A Metagenomic Sample Prep System
In a previous post I discussed a roadmap toward ubiquitous metagenomic sequencing for diagnostics. The ultimate goal is that sequencing a sample (and detecting known and unknown pathogens) should be as simple and cheap as qPCR.
If you’re interested in the sequencing side of this take a look at the roadmap or optimized nanopore and optical approaches I’ve previously discussed.
In the roadmap I suggest that a first step would be to build out an automated sample prep solution which could be used with existing sequencers. In this post I flesh this out a bit.
The Target
Initially we would want to focus on a single target tissue/sample type. My tendency would be to look at respiratory samples via nasal swabs. I would also look at RNA rather than DNA. This will let us cover RNA viruses and bacterial infections via transcripts (this appears to work well in some contexts).
Why respiratory? Well, our goal is really to build tools to help prevent future COVID-19-like pandemics. And this seems like the best place to start.
The Prep
A single molecule approach (like Reticula) might help simplify the prep. Here we could do direct RNA sequencing and we would not require adapters if random priming was used.
However for most existing platforms we will need to perform cDNA conversion, adapter addition and amplification prior to sequencing.
I actually imagine a demonstrator being a sample prep device providing prepped Illumina libraries. This would give compatibility with a number of instruments (potentially from other vendors too).
But I’m kind of a fan of demonstrating the approach with an iSeq. This instrument keeps all reagents confined to the cartridge. This means that the whole thing can be disposed of as potentially infectious waste, and the instrument itself wiped down.
The Prep Cartridge
In a previous post, I discussed the Cepheid GeneXpert system this is a simple injection molded device which performs extraction, cDNA conversion and amplification as part of a qPCR based sample-to-answer diagnostic device. Most of these steps are common to sequencing prep too, and I therefore tend to use it as my model of a sequencing sample prep cartridge:
Cepheid GeneXpert cartridges cost about $20, though some have estimated they cost <$5 to make. I’m not fully committed to a injection molded design (alternate fluidic systems might work well). However, I’m not clear on the advantage of a digital microfludic system here (Voltrax, Voltera, NeoPrep) here. I think the increased cost of goods and limited reagent volumes are an issue here. This high cost of goods would become an issue as we attempt to get the total cost of the system competitive with qPCR (<$10).
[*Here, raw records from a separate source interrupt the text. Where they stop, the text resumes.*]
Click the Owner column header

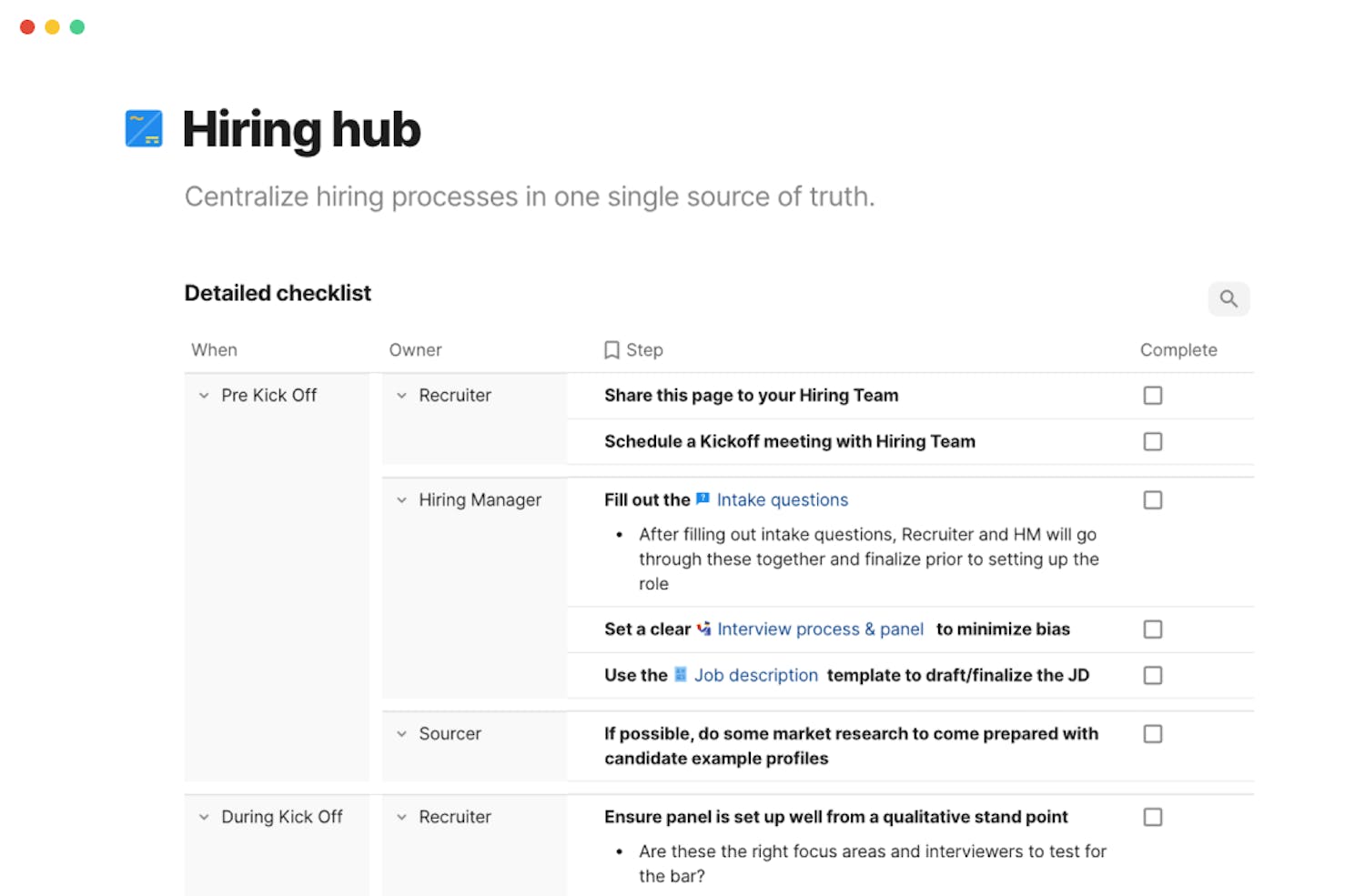click(x=415, y=350)
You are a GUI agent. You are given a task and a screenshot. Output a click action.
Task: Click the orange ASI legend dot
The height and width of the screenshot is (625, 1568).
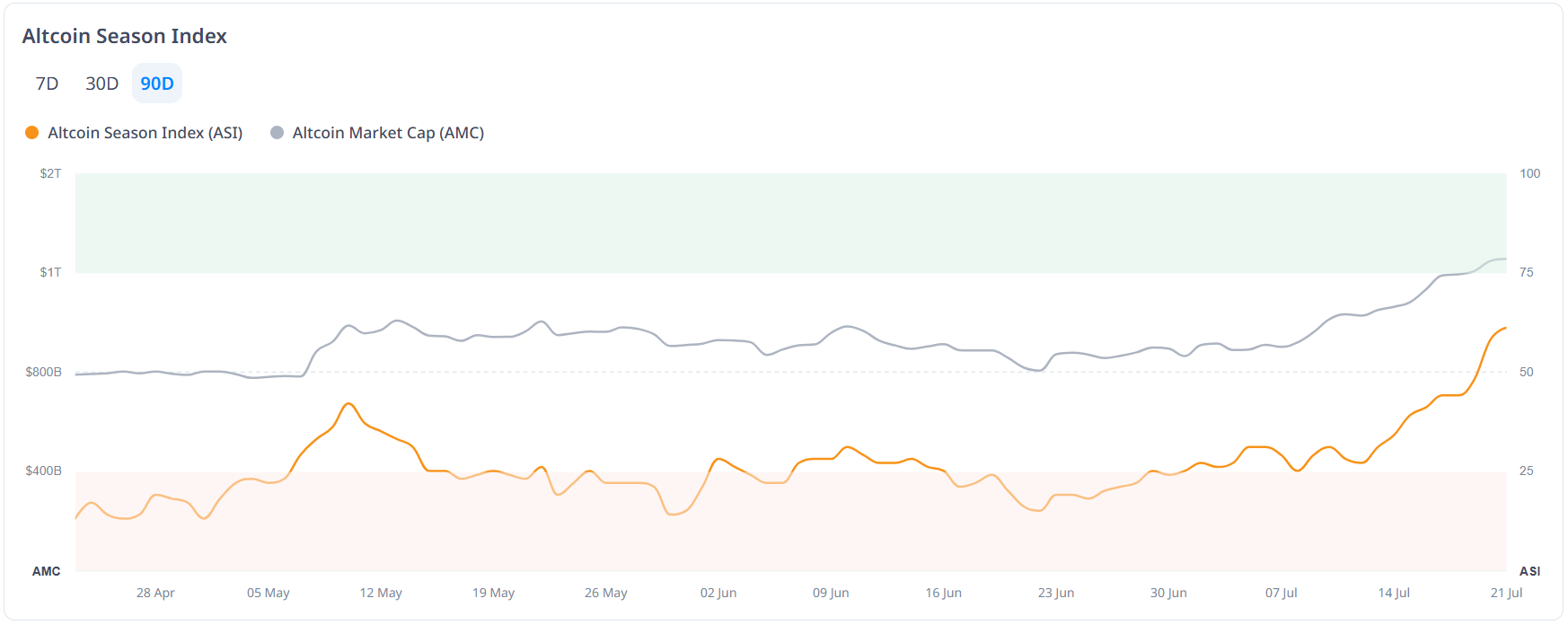tap(32, 133)
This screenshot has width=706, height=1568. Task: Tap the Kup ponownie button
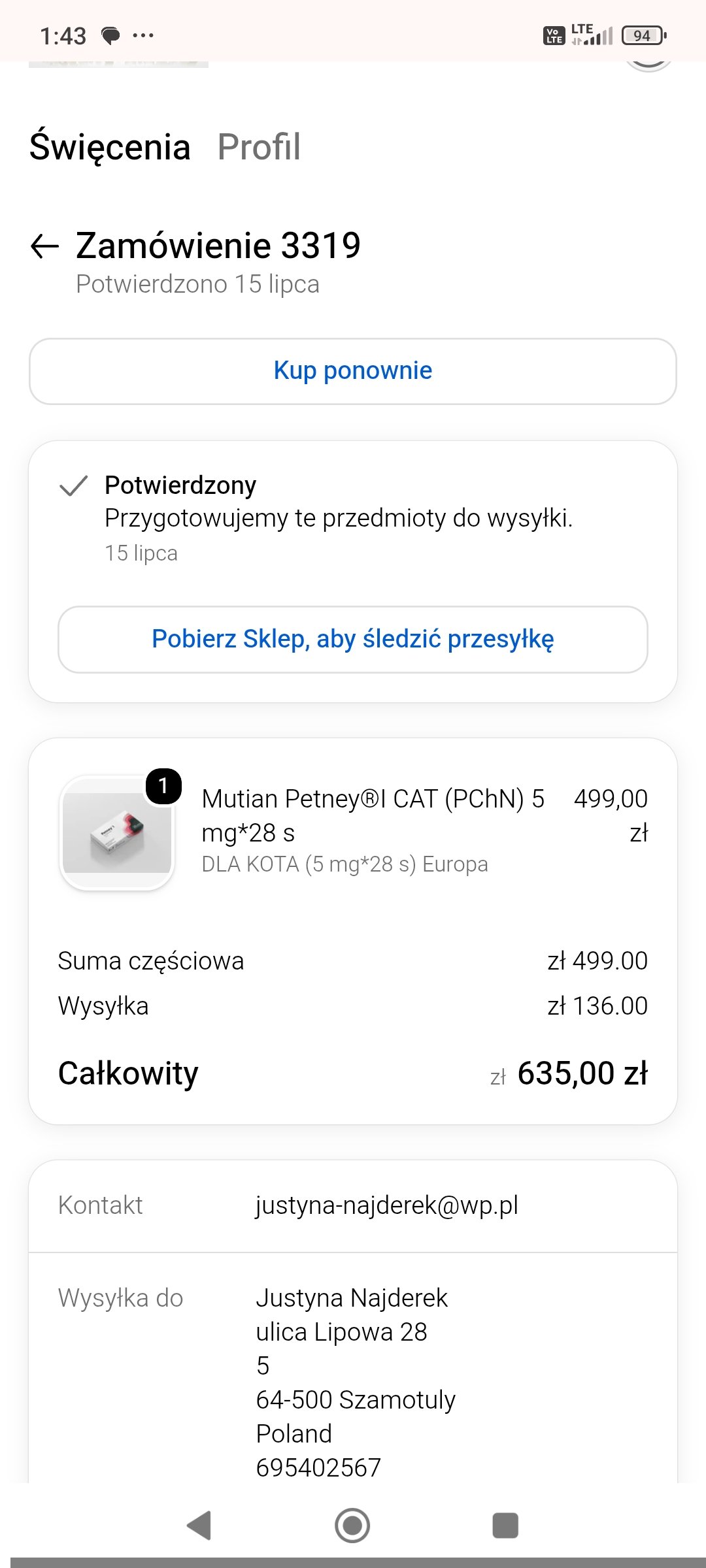(x=353, y=371)
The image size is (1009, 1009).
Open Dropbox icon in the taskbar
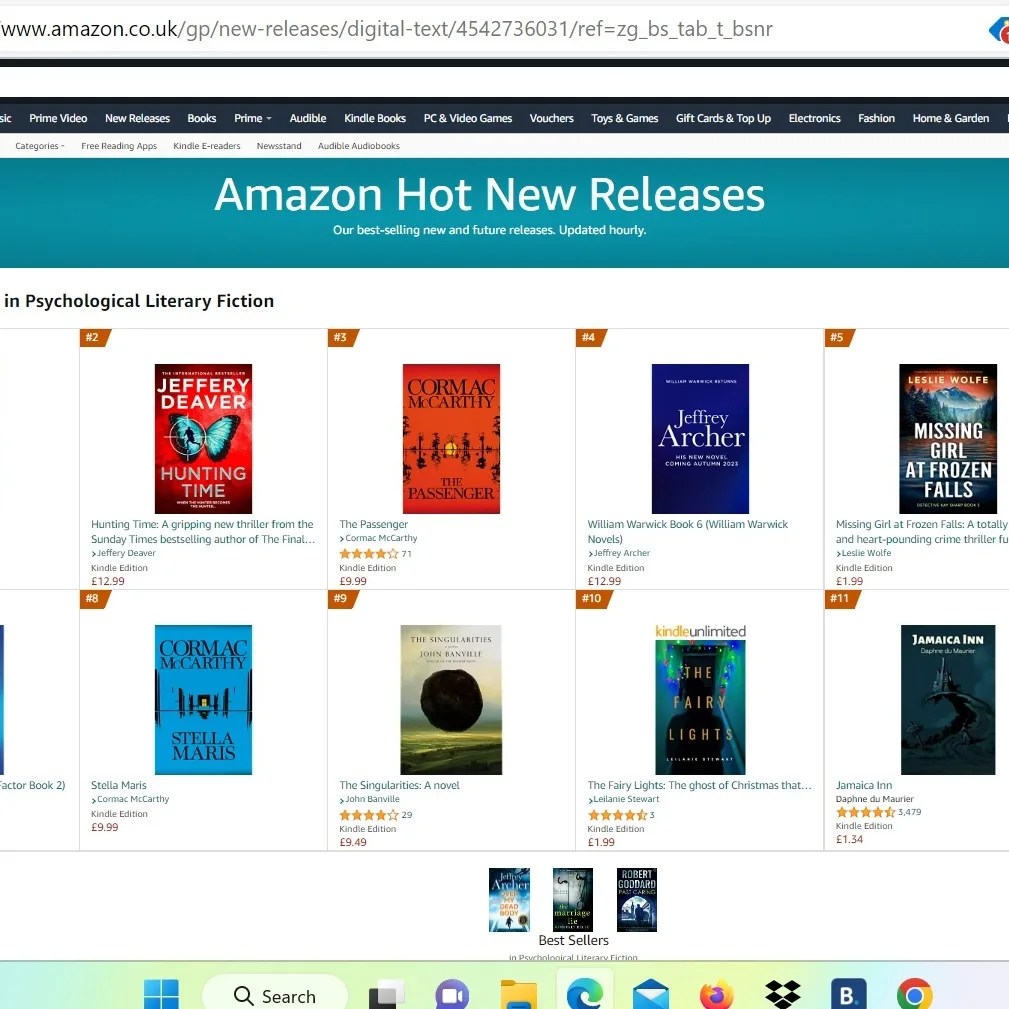[x=782, y=995]
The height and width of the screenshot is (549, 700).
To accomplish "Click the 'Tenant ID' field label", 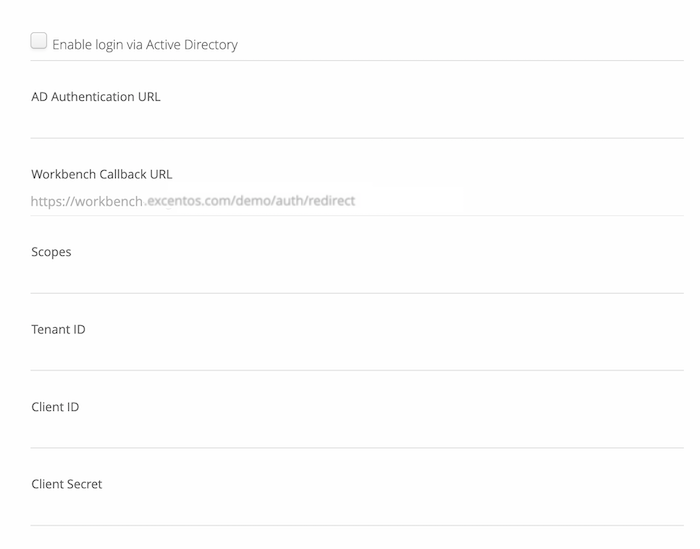I will [x=58, y=329].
So my default assumption is that we would want to produce a simple injection molded design which automates the required prep, using a valve and pressure (plunger) to expose the sample to different reagents:
The system and cartridge could be designed to support different workflows. But as mentioned, we would focus on RNA from nasal swabs initially. In the first instance, this might also not be a “quick” workflow. Focusing first on building a robust platform before moving from ligation to transposon or other adapter addition methods to speed up the workflow.
Other Adaptations
The device described above does not support multiplexing. The idea is to focus on a simple workflow which can be directly loaded onto a sequencer. This is also why I talk about using the iSeq, where 4M reads would be about the number required to enable diagnostics are near qPCR sensitivity for respiratory pathogens.
But we could potentially incorporate unique barcodes into the adapter addition process. These would need to be a near globally unique barcode such that any cartridge can be used with any other. To enable diagnostics we only need a read length of ~20 bp. A 15bp barcode gives us ~1B barcodes, so adding sufficiently long and distinct barcodes shouldn’t be an issue on current platforms even at the shortest available read lengths.
Summary
When I’ve discussed this above prep system with people they’ve often suggested that this could support existing work in metagenomics well (if you think this would, or would not be useful please get in touch - new@sgenomics.org). I think this is one of the most attractive aspects of this idea. It would let us engage with and accelerate existing metagenomics work.
This in turn would help us accelerate this adoption of sequencing in diagnostics and drive more interest in new platforms to better serve this market.
Interesting and educational read!
Do you think rRNA depletion could be incorporated somehow?